- Jul 2016
Crimes against women Can the licence to kill be revoked? “Honour killings”
"In 2015, 1096 women in Pakistan died in 'honour killings'" – That is bad. What is bad, though, about pointing our finger at places where institutionalized misogyny may arguably be worse than in our community is that it helps discount the institutionalized misogyny in our own social order by comparison. And it's that self-satisfying comparison that helps make us be content with consuming outrage over conditions elsewhere instead of being outraged by conditions here that we can work to change straight away.

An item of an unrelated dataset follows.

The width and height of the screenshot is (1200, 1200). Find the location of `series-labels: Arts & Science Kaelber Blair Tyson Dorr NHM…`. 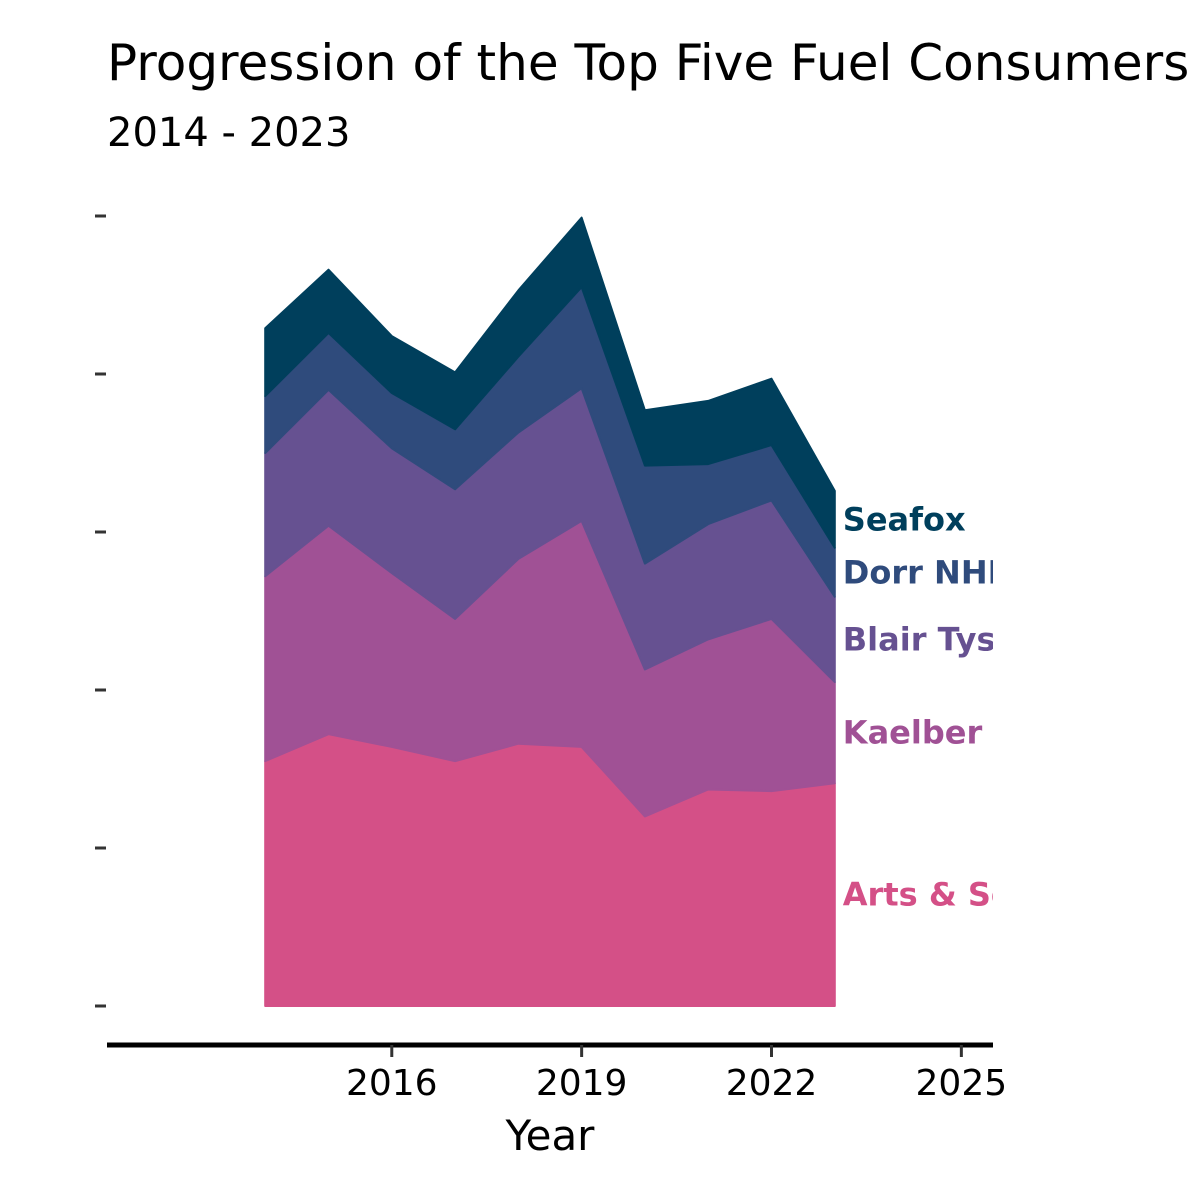

series-labels: Arts & Science Kaelber Blair Tyson Dorr NHM… is located at coordinates (974, 707).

On top of that, using special vocabulary like "honour killings" makes us understand the place and people we assign it to as irreconcilably different from us. This comes as rape and murder of women committed by men in our own community are motived by a similar sense of ownership of women -- a.k.a. honour. It is our resulting sense of self and other that makes our weekly drone bombings of people in Pakistan register less with us. In other words, we are less outraged by the regular killing of mothers, daughters, fathers, sons, sisters and brothers in Pakistan by our drones and are less prone to become active against that than we care about a slain lion. Because turning people in Pakistan into foreigners by assigning special vocabulary like "honour killing" makes us unable to mourn their death the same way we mourn the death of an animal or the death of people in places we understand as familiar.